The answer must be an exact copy of the listing below.
=== Begin Enclosure ===
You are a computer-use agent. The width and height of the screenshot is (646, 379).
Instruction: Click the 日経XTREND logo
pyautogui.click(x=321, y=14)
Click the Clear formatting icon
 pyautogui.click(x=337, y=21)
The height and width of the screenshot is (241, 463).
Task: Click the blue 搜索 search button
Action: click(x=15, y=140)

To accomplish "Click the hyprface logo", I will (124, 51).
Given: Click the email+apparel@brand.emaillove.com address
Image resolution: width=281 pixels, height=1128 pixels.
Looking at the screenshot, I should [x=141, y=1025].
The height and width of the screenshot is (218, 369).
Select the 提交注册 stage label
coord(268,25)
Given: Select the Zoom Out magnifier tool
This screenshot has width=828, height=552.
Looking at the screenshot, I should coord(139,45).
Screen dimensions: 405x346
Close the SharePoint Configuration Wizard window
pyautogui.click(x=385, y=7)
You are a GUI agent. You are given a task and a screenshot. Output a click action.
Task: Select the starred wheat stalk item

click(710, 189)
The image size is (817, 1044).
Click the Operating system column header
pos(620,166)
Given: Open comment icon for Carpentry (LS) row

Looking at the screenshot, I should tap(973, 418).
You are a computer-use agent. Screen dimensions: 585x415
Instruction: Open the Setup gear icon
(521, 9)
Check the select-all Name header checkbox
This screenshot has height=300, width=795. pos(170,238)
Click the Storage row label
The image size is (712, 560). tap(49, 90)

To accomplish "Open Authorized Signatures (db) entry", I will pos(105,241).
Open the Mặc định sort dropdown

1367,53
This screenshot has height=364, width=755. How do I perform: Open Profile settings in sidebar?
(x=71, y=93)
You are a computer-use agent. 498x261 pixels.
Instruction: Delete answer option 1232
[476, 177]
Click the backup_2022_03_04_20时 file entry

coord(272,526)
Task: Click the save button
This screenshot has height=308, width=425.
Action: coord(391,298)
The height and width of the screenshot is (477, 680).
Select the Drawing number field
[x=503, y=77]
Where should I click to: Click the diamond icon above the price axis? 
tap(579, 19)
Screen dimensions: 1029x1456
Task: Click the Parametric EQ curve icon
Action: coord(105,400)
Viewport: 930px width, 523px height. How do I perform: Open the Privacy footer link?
=== End Enclosure ===
▸ Solution to this exercise:
You are a computer-use agent. The width and height of the screenshot is (646, 379).
Instruction: Click the 日経XTREND logo
pyautogui.click(x=321, y=14)
Click the Clear formatting icon
 pyautogui.click(x=337, y=21)
The height and width of the screenshot is (241, 463).
Task: Click the blue 搜索 search button
Action: click(x=15, y=140)

To accomplish "Click the hyprface logo", I will (124, 51).
Given: Click the email+apparel@brand.emaillove.com address
Image resolution: width=281 pixels, height=1128 pixels.
Looking at the screenshot, I should [x=141, y=1025].
The height and width of the screenshot is (218, 369).
Select the 提交注册 stage label
coord(268,25)
Given: Select the Zoom Out magnifier tool
This screenshot has width=828, height=552.
Looking at the screenshot, I should coord(139,45).
Screen dimensions: 405x346
Close the SharePoint Configuration Wizard window
pyautogui.click(x=385, y=7)
You are a GUI agent. You are given a task and a screenshot. Output a click action.
Task: Select the starred wheat stalk item

click(710, 189)
The image size is (817, 1044).
Click the Operating system column header
pos(620,166)
Given: Open comment icon for Carpentry (LS) row

Looking at the screenshot, I should tap(973, 418).
You are a computer-use agent. Screen dimensions: 585x415
Instruction: Open the Setup gear icon
(521, 9)
Check the select-all Name header checkbox
This screenshot has height=300, width=795. pos(170,238)
Click the Storage row label
The image size is (712, 560). tap(49, 90)

To accomplish "Open Authorized Signatures (db) entry", I will pos(105,241).
Open the Mặc định sort dropdown

1367,53
This screenshot has height=364, width=755. How do I perform: Open Profile settings in sidebar?
(x=71, y=93)
You are a computer-use agent. 498x261 pixels.
Instruction: Delete answer option 1232
[476, 177]
Click the backup_2022_03_04_20时 file entry

coord(272,526)
Task: Click the save button
This screenshot has height=308, width=425.
Action: coord(391,298)
The height and width of the screenshot is (477, 680).
Select the Drawing number field
[x=503, y=77]
Where should I click to: Click the diamond icon above the price axis? 
tap(579, 19)
Screen dimensions: 1029x1456
Task: Click the Parametric EQ curve icon
Action: coord(105,400)
Viewport: 930px width, 523px height. How do I perform: Open the Privacy footer link?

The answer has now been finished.